Print the college basketball commentary below in full, word for word, with nothing changed.

-- Start of Excerpt provided --

DeRozan has quietly made progress over the course of the season, offering the Trojans more consistent production. He put it all together during the Pac-10 Tournament, scoring 63 points and grabbing 27 rebounds over the three games to earn Most Outstanding Player honors. DeRozan showcased newfound three-point range (his three threes in the tournament were as many as he hit during the entire regular season) and the ability to create off the dribble. DeRozan shot 57.5 percent from the field in the three games.

With DeRozan stepping into the O.J. Mayo role, the Pac-10’s Defensive Player of the Year (Taj Gibson) anchoring the paint and a defense that can be stifling for extended stretches (the first half against Cal, the second half against ASU and the entire game against UCLA), the Trojans have the parts to play spoiler again next week in the NCAA Tournament.

March 14, 2009

Auburn’s Still Alive

Filed under: Uncategorized — John Gasaway @ 8:51 am

Auburn might lose to Tennessee today in the SEC tournament semifinals, and if they do the Tigers may well be shoved off the bubble before they were every truly acknowledged as being on it. Understood.

-- End of Excerpt provided --
-- Start of Dataset content --

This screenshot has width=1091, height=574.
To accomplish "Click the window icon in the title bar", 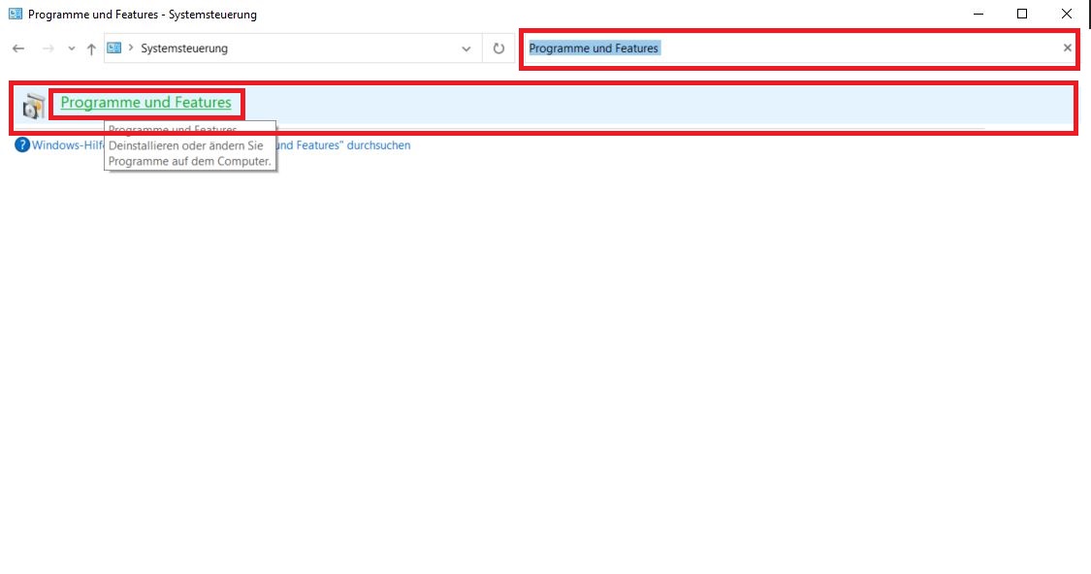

-- End of Dataset content --

▶ [Answer to the problem]
DeRozan has quietly made progress over the course of the season, offering the Trojans more consistent production. He put it all together during the Pac-10 Tournament, scoring 63 points and grabbing 27 rebounds over the three games to earn Most Outstanding Player honors. DeRozan showcased newfound three-point range (his three threes in the tournament were as many as he hit during the entire regular season) and the ability to create off the dribble. DeRozan shot 57.5 percent from the field in the three games.

With DeRozan stepping into the O.J. Mayo role, the Pac-10’s Defensive Player of the Year (Taj Gibson) anchoring the paint and a defense that can be stifling for extended stretches (the first half against Cal, the second half against ASU and the entire game against UCLA), the Trojans have the parts to play spoiler again next week in the NCAA Tournament.

March 14, 2009

Auburn’s Still Alive

Filed under: Uncategorized — John Gasaway @ 8:51 am

Auburn might lose to Tennessee today in the SEC tournament semifinals, and if they do the Tigers may well be shoved off the bubble before they were every truly acknowledged as being on it. Understood.